The law also extends the HCTC members of the qualified beneficiaries of PBGC to enroll in Medicare family TAA or die or finalize a divorce, are eligible for the HCTC for up to 24 months partier the month of fact, or to the 1 January 2014. The extension corresponds to the tax year 2011; therefore, payments can be claimed directly qualified health plan coverage for your qualifying relative.

Health plans available through Employee Beneficiary Associations Volunteers (VEBAs, for its acronym in English) established as a result of the bankruptcy of a former employer still fit for the HCTC.

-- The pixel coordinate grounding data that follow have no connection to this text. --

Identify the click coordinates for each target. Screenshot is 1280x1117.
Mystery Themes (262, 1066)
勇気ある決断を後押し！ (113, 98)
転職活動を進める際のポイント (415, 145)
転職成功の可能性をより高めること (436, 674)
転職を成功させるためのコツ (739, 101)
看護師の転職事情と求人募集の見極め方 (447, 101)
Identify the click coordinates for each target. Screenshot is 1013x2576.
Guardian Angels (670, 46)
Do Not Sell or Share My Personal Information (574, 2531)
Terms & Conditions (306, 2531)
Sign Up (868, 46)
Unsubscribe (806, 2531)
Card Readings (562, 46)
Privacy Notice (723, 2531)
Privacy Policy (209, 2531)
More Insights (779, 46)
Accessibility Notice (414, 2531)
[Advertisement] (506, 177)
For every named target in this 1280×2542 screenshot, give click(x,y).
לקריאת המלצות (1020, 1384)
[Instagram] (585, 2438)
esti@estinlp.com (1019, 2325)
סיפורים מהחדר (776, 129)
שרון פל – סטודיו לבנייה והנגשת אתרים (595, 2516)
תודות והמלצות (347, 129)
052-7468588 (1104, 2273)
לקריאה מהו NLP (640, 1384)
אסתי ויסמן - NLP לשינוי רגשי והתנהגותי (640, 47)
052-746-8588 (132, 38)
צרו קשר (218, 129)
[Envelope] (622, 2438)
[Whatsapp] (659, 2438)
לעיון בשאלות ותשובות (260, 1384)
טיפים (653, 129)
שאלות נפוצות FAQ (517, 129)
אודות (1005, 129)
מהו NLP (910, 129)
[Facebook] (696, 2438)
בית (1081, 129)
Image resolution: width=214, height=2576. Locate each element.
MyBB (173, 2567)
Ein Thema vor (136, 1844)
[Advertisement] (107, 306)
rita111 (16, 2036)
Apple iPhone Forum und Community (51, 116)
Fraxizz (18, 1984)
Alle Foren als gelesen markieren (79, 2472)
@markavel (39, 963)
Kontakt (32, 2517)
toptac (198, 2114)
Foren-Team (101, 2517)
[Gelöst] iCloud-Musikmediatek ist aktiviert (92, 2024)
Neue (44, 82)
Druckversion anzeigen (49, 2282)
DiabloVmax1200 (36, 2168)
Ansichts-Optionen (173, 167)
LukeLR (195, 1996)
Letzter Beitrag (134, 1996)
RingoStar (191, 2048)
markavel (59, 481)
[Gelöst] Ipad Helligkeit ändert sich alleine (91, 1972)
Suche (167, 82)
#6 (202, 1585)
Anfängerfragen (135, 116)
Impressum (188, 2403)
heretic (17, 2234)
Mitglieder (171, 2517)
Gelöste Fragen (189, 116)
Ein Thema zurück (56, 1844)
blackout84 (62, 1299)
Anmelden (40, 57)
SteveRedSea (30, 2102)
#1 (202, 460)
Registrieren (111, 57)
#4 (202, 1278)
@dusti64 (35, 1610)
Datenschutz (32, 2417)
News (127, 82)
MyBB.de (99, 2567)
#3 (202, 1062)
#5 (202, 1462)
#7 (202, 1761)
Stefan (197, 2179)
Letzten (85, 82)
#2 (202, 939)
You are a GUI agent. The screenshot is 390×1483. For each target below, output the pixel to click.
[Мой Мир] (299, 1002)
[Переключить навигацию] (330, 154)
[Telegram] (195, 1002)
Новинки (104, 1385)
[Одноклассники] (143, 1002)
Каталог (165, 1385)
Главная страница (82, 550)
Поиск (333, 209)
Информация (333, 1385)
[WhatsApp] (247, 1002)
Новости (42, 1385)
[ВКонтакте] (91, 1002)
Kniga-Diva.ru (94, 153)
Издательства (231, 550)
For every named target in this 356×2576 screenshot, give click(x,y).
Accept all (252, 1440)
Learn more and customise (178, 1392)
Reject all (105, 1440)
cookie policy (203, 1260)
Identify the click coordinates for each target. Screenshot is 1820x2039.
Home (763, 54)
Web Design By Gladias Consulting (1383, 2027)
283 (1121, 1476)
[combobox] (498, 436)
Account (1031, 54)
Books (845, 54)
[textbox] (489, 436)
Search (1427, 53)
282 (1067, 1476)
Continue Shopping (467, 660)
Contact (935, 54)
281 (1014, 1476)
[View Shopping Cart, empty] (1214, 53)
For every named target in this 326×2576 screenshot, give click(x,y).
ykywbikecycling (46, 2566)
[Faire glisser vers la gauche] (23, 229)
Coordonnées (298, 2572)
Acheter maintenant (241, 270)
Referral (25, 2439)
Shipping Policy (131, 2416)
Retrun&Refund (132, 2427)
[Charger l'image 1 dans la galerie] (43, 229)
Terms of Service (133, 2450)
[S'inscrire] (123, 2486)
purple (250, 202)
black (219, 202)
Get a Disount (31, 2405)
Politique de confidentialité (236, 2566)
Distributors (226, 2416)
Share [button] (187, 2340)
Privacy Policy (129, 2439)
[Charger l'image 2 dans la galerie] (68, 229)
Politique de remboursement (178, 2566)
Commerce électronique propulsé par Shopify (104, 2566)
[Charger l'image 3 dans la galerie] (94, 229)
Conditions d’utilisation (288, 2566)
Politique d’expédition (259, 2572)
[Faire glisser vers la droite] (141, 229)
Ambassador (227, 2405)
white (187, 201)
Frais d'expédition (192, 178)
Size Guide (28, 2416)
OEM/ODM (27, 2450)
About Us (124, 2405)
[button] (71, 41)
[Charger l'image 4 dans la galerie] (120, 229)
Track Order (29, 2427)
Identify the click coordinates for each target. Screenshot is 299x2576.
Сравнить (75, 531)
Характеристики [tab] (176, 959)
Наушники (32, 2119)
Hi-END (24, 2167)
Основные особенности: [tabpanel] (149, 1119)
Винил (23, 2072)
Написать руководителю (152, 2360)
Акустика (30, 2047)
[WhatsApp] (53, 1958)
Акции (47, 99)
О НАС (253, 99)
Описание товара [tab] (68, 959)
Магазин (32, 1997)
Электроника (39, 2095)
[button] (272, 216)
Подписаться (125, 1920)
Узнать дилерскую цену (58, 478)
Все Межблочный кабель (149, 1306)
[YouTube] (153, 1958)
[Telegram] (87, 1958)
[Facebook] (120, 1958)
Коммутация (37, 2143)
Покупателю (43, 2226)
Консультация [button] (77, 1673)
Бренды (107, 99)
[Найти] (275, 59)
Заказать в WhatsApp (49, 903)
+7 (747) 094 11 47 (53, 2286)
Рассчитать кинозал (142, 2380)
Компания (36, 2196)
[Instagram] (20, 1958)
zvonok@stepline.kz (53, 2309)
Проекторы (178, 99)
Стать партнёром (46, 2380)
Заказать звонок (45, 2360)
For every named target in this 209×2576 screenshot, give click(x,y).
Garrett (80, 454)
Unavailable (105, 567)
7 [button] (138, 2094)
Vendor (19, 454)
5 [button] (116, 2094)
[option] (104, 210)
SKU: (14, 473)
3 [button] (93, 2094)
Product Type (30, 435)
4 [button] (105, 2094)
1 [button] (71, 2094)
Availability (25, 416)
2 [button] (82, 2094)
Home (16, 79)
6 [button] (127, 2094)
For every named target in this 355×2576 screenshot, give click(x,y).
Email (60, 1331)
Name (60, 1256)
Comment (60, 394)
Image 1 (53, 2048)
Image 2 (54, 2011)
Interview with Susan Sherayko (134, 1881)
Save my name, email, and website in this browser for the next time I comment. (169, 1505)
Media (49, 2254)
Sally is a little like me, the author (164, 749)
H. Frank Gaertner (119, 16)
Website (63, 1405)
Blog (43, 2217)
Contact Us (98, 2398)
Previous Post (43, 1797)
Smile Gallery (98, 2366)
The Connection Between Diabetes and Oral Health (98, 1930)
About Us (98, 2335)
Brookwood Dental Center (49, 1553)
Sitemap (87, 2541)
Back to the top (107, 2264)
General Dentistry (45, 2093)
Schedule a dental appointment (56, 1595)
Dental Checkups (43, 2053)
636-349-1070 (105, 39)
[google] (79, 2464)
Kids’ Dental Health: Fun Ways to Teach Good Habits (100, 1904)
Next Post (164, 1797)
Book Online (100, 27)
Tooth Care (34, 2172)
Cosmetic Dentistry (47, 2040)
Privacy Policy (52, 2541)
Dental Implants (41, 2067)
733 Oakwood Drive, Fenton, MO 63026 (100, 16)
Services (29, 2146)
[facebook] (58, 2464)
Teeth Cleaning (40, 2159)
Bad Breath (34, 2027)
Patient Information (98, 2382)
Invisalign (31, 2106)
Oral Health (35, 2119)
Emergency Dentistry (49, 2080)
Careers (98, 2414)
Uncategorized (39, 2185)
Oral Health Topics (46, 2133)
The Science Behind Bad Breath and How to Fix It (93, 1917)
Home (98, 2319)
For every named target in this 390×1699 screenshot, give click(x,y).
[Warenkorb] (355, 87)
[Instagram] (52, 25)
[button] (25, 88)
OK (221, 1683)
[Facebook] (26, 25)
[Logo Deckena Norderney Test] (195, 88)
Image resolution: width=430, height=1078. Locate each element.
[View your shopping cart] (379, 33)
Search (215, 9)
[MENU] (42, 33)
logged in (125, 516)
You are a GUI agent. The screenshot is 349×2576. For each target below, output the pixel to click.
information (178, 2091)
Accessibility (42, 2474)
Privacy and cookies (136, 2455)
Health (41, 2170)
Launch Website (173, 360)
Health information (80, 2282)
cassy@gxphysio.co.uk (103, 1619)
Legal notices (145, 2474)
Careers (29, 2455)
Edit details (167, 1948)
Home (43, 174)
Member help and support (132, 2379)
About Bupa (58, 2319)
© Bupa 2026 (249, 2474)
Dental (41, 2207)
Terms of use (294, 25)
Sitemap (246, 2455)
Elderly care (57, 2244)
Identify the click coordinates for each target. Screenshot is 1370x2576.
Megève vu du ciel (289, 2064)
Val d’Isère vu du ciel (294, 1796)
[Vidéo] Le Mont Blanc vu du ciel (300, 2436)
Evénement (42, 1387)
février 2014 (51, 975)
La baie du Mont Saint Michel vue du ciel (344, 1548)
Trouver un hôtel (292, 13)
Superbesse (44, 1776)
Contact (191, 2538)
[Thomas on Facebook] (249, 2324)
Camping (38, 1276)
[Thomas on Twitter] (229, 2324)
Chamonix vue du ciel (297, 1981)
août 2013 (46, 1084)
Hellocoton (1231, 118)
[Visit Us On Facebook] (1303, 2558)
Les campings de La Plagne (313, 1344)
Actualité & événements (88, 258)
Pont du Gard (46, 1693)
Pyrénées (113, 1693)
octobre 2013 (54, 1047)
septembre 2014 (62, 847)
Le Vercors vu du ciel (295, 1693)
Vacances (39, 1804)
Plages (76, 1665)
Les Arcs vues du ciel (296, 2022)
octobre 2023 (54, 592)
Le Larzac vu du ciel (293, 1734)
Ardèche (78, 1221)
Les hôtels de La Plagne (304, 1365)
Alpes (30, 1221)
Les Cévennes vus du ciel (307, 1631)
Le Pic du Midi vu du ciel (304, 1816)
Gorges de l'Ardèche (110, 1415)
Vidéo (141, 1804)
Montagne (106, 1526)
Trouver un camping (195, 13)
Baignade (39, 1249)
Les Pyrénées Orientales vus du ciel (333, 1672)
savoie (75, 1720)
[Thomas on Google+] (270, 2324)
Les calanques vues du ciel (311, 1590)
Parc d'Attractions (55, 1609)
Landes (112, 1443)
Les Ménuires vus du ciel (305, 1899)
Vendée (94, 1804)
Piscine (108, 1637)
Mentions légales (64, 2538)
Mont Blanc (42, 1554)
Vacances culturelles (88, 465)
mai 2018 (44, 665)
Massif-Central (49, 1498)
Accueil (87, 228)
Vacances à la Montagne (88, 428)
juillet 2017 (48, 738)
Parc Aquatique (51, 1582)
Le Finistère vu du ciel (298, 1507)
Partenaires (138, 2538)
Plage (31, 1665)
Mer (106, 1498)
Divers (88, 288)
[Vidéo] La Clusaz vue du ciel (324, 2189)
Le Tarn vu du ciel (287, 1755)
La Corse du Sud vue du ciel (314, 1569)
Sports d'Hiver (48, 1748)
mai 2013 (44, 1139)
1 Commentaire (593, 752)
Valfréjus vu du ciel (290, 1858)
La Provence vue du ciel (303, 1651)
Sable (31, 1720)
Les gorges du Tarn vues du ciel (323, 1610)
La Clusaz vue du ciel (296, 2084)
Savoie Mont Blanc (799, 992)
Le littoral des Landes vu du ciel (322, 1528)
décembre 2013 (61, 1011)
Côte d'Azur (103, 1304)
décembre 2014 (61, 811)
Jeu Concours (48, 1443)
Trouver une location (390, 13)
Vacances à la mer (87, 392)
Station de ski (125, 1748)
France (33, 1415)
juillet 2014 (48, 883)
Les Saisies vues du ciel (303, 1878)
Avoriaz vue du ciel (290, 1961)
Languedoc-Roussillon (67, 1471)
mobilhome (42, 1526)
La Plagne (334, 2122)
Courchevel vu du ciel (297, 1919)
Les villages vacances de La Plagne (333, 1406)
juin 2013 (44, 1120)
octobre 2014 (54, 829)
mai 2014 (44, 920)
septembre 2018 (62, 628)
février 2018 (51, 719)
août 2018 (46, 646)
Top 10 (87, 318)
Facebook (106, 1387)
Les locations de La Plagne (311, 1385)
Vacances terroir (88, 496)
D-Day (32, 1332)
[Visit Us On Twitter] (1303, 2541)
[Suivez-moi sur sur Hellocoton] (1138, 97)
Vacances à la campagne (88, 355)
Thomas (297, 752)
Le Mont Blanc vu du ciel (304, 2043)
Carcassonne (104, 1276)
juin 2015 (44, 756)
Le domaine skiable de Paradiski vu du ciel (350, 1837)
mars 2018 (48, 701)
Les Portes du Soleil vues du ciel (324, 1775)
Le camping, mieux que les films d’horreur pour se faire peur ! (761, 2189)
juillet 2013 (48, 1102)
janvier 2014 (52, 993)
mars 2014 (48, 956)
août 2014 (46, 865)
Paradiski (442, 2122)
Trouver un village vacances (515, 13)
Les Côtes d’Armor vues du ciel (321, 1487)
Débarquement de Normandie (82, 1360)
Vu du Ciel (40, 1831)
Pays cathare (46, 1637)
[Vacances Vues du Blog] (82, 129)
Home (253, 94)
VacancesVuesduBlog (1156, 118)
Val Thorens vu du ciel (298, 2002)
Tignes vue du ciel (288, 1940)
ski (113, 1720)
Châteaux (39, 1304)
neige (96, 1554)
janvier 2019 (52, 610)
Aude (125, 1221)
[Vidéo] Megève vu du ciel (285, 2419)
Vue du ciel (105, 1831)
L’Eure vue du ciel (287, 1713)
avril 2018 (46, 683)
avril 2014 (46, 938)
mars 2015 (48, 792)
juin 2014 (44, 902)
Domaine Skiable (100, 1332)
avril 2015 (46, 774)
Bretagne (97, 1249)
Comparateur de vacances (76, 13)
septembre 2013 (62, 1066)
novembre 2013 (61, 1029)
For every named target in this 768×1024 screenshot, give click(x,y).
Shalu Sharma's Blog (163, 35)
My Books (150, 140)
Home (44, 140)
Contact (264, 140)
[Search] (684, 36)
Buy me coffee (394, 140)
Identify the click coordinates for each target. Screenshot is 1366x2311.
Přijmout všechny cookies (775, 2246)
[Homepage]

Coordination with other laws regarding federal benefits

The federal Family and Medical Leave Act (FMLA) requires an employer to maintain coverage under any “group health plan” for an employee to FMLA leave under the same conditions coverage would have been provided if the employee I had continued working. The group health coverage provided under FMLA during a family or medical leave is NOT a continuation of coverage under COBRA, and take FMLA leave is not a COBRA qualifying event. It may occur COBRA qualifying event, however, when it ceases the obligation of an employer to maintain health benefits under FMLA, such as an employee taking FMLA leave decides not to return to work and notifies you by your employer .


Other Health Insurance Laws

When considering whether to elect continuation coverage, you should take into account that maintain group health coverage affects their future rights to the safeguards provided under HIPAA. HIPAA limits the duration of any preexisting condition exclusion that would impose a group health plan and generally requires that any exclusion period is reduced by the number of days elapsed individual creditable coverage without a break in coverage of 63 days or more . For this purpose, most health coverage, including coverage under COBRA coverage are considered valid. Choose coverage under COBRA may help you avoid an interruption of 63 days in coverage and, therefore, eliminate or shorten any future period preexisting condition exclusion that could be applied to a future group health plan, insurance company health maintenance organization or health (HMO).